Une tribune de Jean Duchesne sur aleteia.org :
Contre l’alarmisme sur l’avenir du christianisme
L’avenir du christianisme ne dépend pas de l’évolution de la pratique religieuse évaluée par les historiens et les sociologues. L’Église est bien plus qu’un fait mesurable, rappelle l’essayiste Jean Duchesne.
Il y a bientôt un demi-siècle (c’était en 1977), l’historien Jean Delumeau, déjà professeur au Collège de France, plus tard membre de l’Institut (en 1988) et presque centenaire (né en 1923, il est décédé en 2020), publiait chez Hachette un essai au titre provocant : Le Christianisme va-t-il mourir ? Sa réponse était bien moins alarmiste. Elle peut se résumer en une citation (p. 149) : “Le Dieu des chrétiens était autrefois beaucoup moins vivant qu’on ne l’a cru et qu’il est aujourd’hui beaucoup moins mort qu’on ne le dit.” Le grand spécialiste de La Peur en Occident (qu’il voyait culminer entre le XIVe et le XVIIIe siècle dans un gros ouvrage sorti chez Fayard en 1978) dirait-il autre chose à présent que l’indifférence et l’analphabétisme religieux ne cessent de progresser de façon apparemment implacable ?

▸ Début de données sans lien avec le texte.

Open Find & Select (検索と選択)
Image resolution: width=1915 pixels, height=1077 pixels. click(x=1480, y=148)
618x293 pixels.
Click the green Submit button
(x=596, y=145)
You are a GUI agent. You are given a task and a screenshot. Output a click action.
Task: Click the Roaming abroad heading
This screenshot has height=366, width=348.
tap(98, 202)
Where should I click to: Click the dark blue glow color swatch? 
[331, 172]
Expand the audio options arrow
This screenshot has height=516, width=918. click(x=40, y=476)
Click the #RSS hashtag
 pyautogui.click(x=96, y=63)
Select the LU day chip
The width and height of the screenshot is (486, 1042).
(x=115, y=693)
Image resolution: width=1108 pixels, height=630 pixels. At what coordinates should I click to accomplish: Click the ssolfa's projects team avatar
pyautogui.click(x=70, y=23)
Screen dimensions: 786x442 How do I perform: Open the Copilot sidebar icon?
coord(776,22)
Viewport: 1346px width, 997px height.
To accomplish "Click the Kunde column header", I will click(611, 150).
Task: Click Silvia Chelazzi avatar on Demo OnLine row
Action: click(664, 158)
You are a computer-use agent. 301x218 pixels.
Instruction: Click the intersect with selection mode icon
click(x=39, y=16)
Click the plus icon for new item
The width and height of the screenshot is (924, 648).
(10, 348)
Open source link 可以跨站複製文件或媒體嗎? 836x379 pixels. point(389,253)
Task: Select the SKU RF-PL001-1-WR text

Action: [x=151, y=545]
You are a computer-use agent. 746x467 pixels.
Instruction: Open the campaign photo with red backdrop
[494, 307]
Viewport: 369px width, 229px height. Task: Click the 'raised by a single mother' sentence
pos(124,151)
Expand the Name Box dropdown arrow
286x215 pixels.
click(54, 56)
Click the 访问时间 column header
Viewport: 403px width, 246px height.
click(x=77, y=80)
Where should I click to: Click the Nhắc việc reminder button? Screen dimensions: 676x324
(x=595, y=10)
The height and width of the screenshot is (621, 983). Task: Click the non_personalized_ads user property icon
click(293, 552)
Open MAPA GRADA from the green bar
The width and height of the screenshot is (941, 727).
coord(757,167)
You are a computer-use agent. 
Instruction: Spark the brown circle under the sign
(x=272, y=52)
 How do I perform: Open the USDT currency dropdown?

Sans doute n’y a-t-il effectivement pas lieu de faire de l’époque de la chrétienté ou d’avant Vatican II un âge d’or malheureusement révolu, où la croyance et l’appartenance à l’Église étaient largement majoritaires. Cette nostalgie ne conduit qu’à tout miser en esthétique sur un style néogothique et intellectuellement sur une scolastique néothomiste, mais cette architecture systématisée et mécaniquement symétrique n’a pas la souple variété ni la créativité des cathédrales médiévales. Et ce système philosophico-théologique qui se veut intemporel évacue sans les prendre en compte, comme le faisait pourtant saint Thomas d’Aquin, les difficultés soulevées par les recherches du moment.